I am writing postprocessing script to the cycles rendering.

Can I somehow track the whole lightpath of a single pixel from the camera to the origin of the light? For example the I have 3 lamps(A, B, C) and an environment map in my scene. I want to know that pixel (200,100) is in 30% made from light of lamp A and in 70% from lamp B.(some of render samples came across one, some across another) And pixel (300, 200) reflects the environment map’s coordinate (2000,1000). Is there any way to extract the information about from where the light comes, maybe at least from single render sample?(since in one sample each pixel should reflect/refract only one light source) If so, at which level I should integrate with blender? Python scripting is ok or do I need to recompile some parts of cycles?

My final point is to find origin of each light path and track how the object interacts with environment.

  • $\begingroup$ What have you tried so far? That sounds like waay to much info to extract from an already heavy and slow process that is rendering. I'm not a coder or anything, but I'm not sure there is any way to access that type for information directly, and certainly not from a final rendered image as far as I know. $\endgroup$ Oct 10, 2017 at 3:40
  • $\begingroup$ @DuarteFarrajotaRamos I am doing something like diffraction/reflection mask which will be applicable to already rendered images(as an extension for photoshop, krita, gimp etc - it will allow you to place for example glass on an image without rendering it again). I have already made algorithm which applies this mask on image, but have to make all masks manually, so I want to make cycles extension which will export image to my format. So I have done another part of my program and I am just starting with blender part(and gathering information how to do it the most efficiently before I start) $\endgroup$ Oct 10, 2017 at 8:33

1 Answer 1


Rendering doesn't work like that. Tracking only 1 light path would give a very bad representation of the scene and would be inaccurate.

Each pixel is an origin for infinite amount of light paths leading into different light sources, each bounce determined by probability. Rendering infinite samples is not doable, so the more samples (light paths traced), the better the image (better representing the scene).

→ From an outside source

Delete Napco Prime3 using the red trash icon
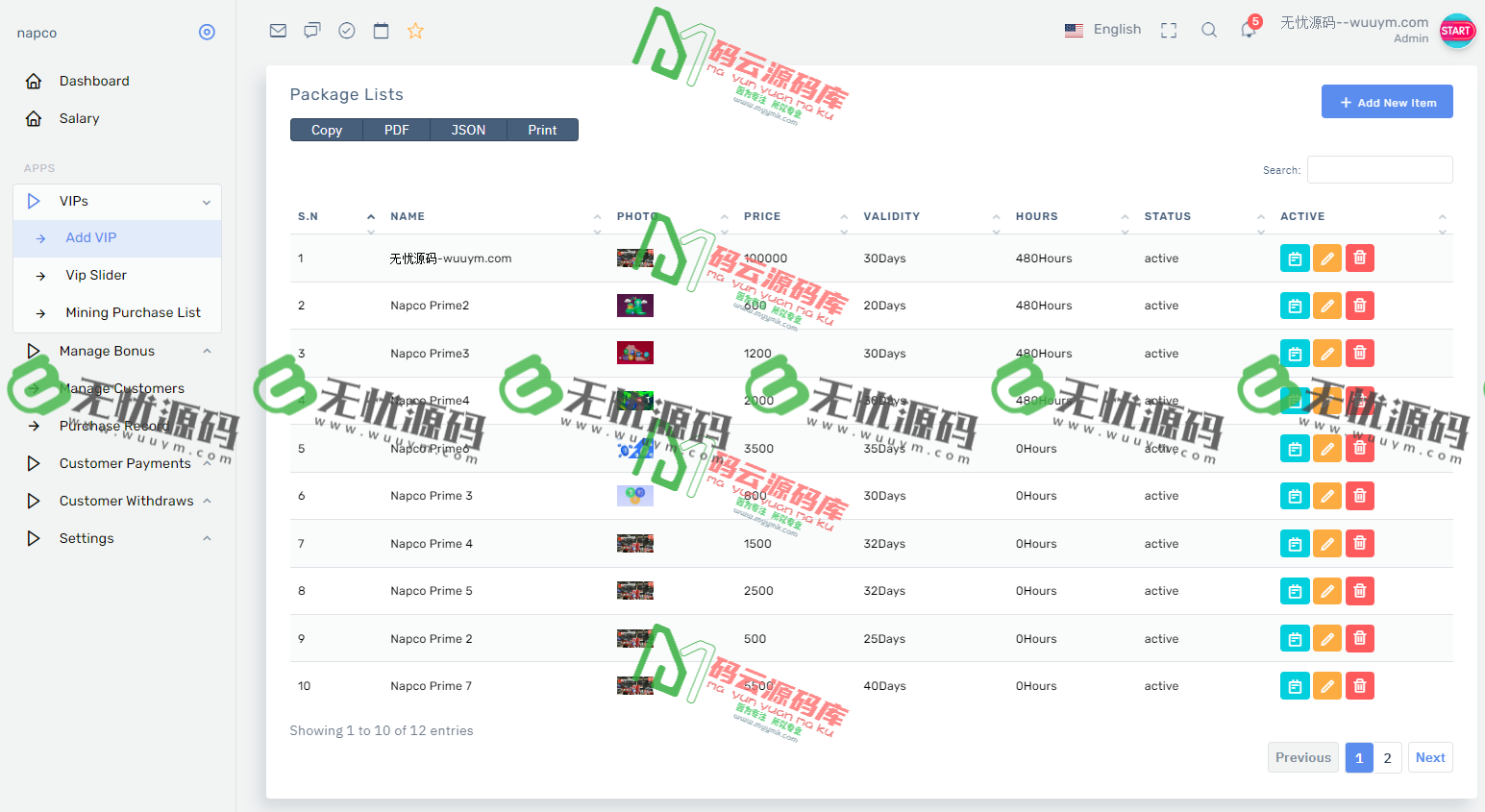 pyautogui.click(x=1359, y=353)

There are 2 approaches you can go:

  • Render the image in N-dimensional color space, N being the number of light sources, each light-source being monochromatic only. Render as many samples as you can. Each pixel's color will exactly correspond with what light influenced it.

    My guess is you will have to compile your own Cycles for this.

  • Render the image multiple times, one light source at a time. This can be scripted with python, or even done by animating the lights and rendering N-frames long animation, where N is number of lights. Each frame will be an exact map of how that light influences the scene.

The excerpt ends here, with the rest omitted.